At work, we follow agile methodology of software development. That basically means that we plan the work only for 2 weeks and at the end of the two weeks, the whole team meets and discusses what went really well in last two weeks and what could have been improved. It is also an opportunity for the team to appreciate each other.

My role in the team is to define the plan for these two weeks and set the right priorities for the team. So, if I mess up – the team ends up working on something that might not be needed. And I do have messed up at times which made the team suffer. It isn’t a good place to be at. And when such things happen, I dread the session at the end of the 2 weeks. Because I know that I would be put on the spot and will be questioned on my decisions.

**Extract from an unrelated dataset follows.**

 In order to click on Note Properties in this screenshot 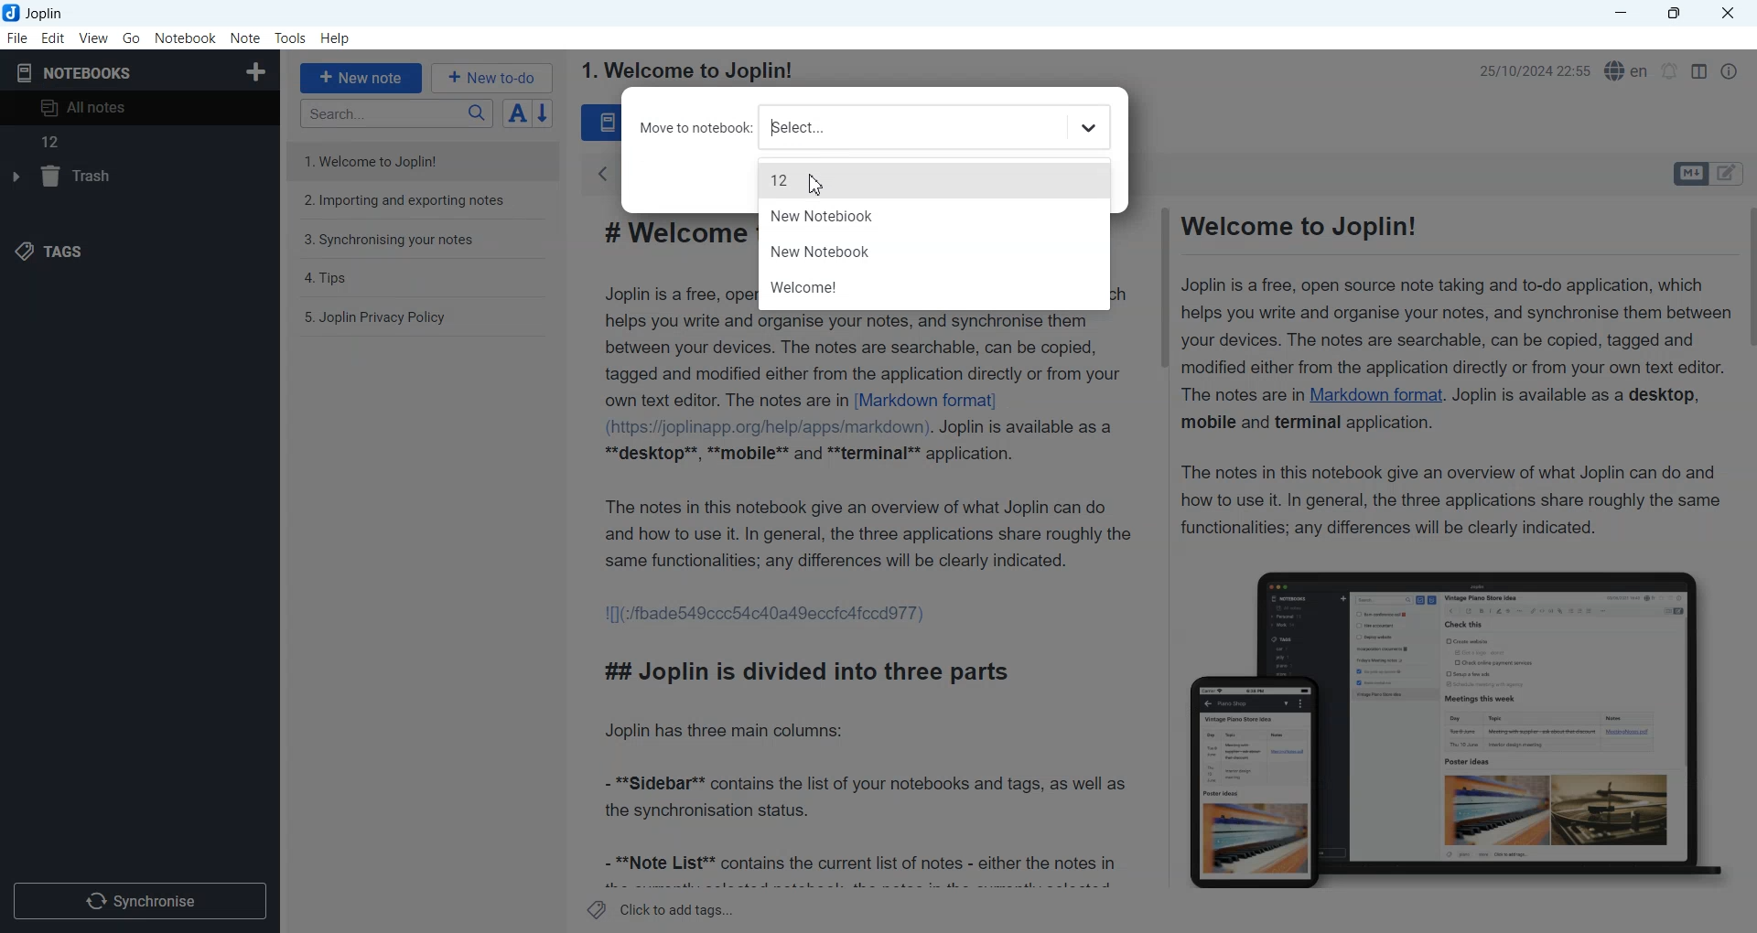, I will do `click(1729, 71)`.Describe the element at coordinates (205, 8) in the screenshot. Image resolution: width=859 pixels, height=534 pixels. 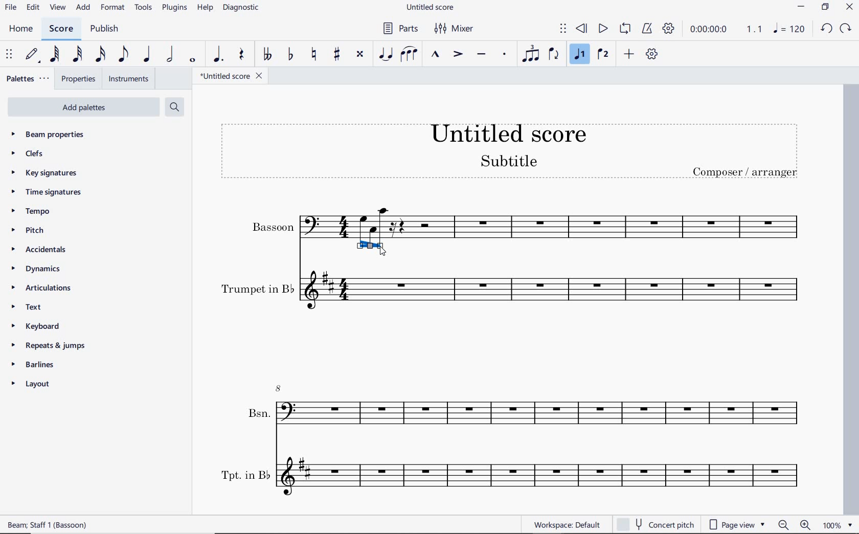
I see `help` at that location.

To prep for these sessions, I only tell myself that “It is ok to mess up, but it absolutely not ok to make excuses for it. If I messed up, I need to own it up and apologize and take the corrective actions. There is nothing else that I can do better to rectify.”

Every single time that I have owned up my issues and decisions – it has worked wonders. Sometimes working with other teams, I really struggle when another person is not ready to own it up. You got to own up and apologize – that is the only way forward. Otherwise, it is only a blame game and we adults look worse than the two 4-year-old boys who keep blaming each other for not sharing, snatching and hitting. Somebody needs to tell us, adults, that magic words really work – use them appropriately and you will save so much time and energy.

APOLOGISE WHEN YOU REALISE

Don’t say sorry too much”, I keep telling this to my 3 year old. He just says ‘Shoi Mumma‘, every time I raise my voice or make a sad face. I feel it’s because we use the word ‘sorry‘, quite often with our children.

With my 7-year-old, the case is different. For any antagonistic behaviour, he will say sorry only when we coax him. However, when he mellow down and realises his mistake, he apologises himself. This is what matters the most- realisation of one’s mistake.

No one is perfect. We are bound to commit errors, each one of us does. I wish we had erasers to erase our mistakes! Since that isn’t possible, the importance lies in realising our mistake and apologising as soon as possible.

At times I lose my control and shout at my children. At times when both of them are quarreling, I go mad and slap my elder son, even when the younger one is at fault. But, within minutes I realise my mistake and continue to apologise until he smiles back. The same thing happens when I am fuming with anger and feel sad about anything wrong that my kids have done, they will rehearse together and put up a small drama just to make me giggle.

Nevertheless, many situations come when elders are involved. Then comes our big egos in between when we feel that we won’t apologise simply because we are not at fault. There’s a cold war in the relations and then gradually the drift begins. So, just because we feel we are not at fault, should we forget the good attributes of that person? No, we can’t.

So, whether you apologise or not, better talk out your differences. Sometimes it’s just alright to have a difference of opinion and you can’t do anything about that, but to just let it be.

There are instances when there is a clash in the perspectives of our older generation and us. We say or do many things which we don’t realise, but, our parents/elders may feel offended. In that case, it’s always good to seek an apology from them, just out of respect.

And it’s not always necessary to use the word ‘sorry’, it just can be your behaviour that should speak.